En dehors des centres urbains de Montréal, Vancouver et Toronto, le manque de diversité et de représentation artistiques est exacerbé par la taille plus réduite des populations. Pour Alexa Joy, la lutte contre la bureaucratie et l’ignorance a été particulièrement rude pour mener à bien son travail à Winnipeg. Elle a fondé Black Space Winnipeg, une association locale visant à accroître le développement artistique et la visibilité des communautés Noires. En 2016, lassée de l’eurocentrisme de la Nuit Blanche organisée à Winnipeg, elle lance la Nuit Noire avec l’aide de différents leaders de la communauté comme l’artiste Gibril Bangura. « L’art des personnes Noires n’occupe pas une place prépondérante dans l’art public du Manitoba », a-t-elle expliqué lors d’une entrevue après le forum.
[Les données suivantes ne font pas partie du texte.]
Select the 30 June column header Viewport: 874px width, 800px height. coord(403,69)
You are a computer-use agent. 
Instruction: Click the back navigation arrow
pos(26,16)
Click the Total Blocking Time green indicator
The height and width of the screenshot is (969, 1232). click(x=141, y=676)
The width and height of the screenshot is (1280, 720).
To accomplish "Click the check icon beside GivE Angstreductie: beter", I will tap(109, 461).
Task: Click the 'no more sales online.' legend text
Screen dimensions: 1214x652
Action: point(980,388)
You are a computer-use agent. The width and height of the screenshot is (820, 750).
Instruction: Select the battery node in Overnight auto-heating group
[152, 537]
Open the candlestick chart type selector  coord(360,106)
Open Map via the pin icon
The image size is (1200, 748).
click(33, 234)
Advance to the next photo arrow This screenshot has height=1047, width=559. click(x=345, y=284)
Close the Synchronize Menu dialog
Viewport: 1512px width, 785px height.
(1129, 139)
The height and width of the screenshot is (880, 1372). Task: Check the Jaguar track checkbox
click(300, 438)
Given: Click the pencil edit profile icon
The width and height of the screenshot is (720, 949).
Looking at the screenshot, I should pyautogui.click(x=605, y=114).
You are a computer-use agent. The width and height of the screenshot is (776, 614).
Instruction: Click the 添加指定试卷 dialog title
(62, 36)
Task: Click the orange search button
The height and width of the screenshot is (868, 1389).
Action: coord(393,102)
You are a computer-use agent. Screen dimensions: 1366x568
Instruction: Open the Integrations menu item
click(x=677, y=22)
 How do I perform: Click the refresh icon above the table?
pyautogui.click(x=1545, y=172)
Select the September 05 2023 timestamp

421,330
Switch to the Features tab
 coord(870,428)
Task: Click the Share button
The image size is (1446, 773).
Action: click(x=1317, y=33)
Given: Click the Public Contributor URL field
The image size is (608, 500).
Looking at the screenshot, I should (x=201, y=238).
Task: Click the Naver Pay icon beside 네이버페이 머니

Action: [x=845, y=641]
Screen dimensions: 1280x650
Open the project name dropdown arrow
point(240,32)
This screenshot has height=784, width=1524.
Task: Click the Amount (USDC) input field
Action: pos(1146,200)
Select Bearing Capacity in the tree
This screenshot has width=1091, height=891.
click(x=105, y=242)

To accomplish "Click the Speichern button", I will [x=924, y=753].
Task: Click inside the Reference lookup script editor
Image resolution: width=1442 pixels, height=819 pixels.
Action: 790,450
Après des heures passées à échafauder des idées pour influencer les politiques, responsabiliser les institutions culturelles et réaffirmer la contribution des personnes Noires à l’art canadien, nous avions besoin d’un moment de répit. Un dîner a été servi au domicile de Crooks, donnant l’occasion aux individus présents de se disperser et de tenir des conversations plus intimes. Le fait de pouvoir se réunir sans objectifs précis a permis de contrebalancer les discussions intenses de la journée.
Les personnes participantes ont quitté le week-end vivifiées, avec des projets plein la tête. Les dialogues intergénérationnels ont été particulièrement fructueux, notamment sur les notions de mentorat et d’héritage. Joséphine Denis a réfléchi à son sentiment de responsabilité vis-à-vis des enseignements transmis par ses mentors. Il est important, dit-elle, « de s’assurer que nous ne tenons pas exactement les mêmes conversations ou si les mêmes conversations nous sont imposées, de savoir que les générations précédentes ont déjà fait le travail ». Son objectif personnel et professionnel réside dans le soutien aux artistes en activité, à leur représentation équitable au sein des espaces institutionnels et à veiller à ce que leur travail soit visible et accessible afin d’éviter tout effacement futur. En tant que responsable des programmes publics et de la diffusion à la SBC galerie d’art contemporain de Montréal, Denis développe des réseaux entre les artistes, les leaders des communautés et l’institution.
Le forum a été un témoignage de la ténacité dont font preuve les curateur·rices Noir·es sur le territoire canadien. Malgré les forces extérieures contre lesquelles ces spécialistes se débattent, elles et ils trouvent toujours du temps pour assurer sollicitude, mentorat et un dialogue capable de faire évoluer les choses. Critiquer la façon dont le système est structuré pour favoriser et privilégier la blanchité peut être un travail pénible et peu séduisant, mais c’est pourtant ce que ces personnes font, tous les jours.
Kelsey Adams est une autrice et critique culturelle de Toronto dont le travail interroge l’intersection de l’art, du cinéma et de la musique en se focalisant sur les contributions des créateur·rices marginalisé·es du domaine de la culture.
Ce texte a été initialement publié sur canadianart.ca le 17 décembre 2019.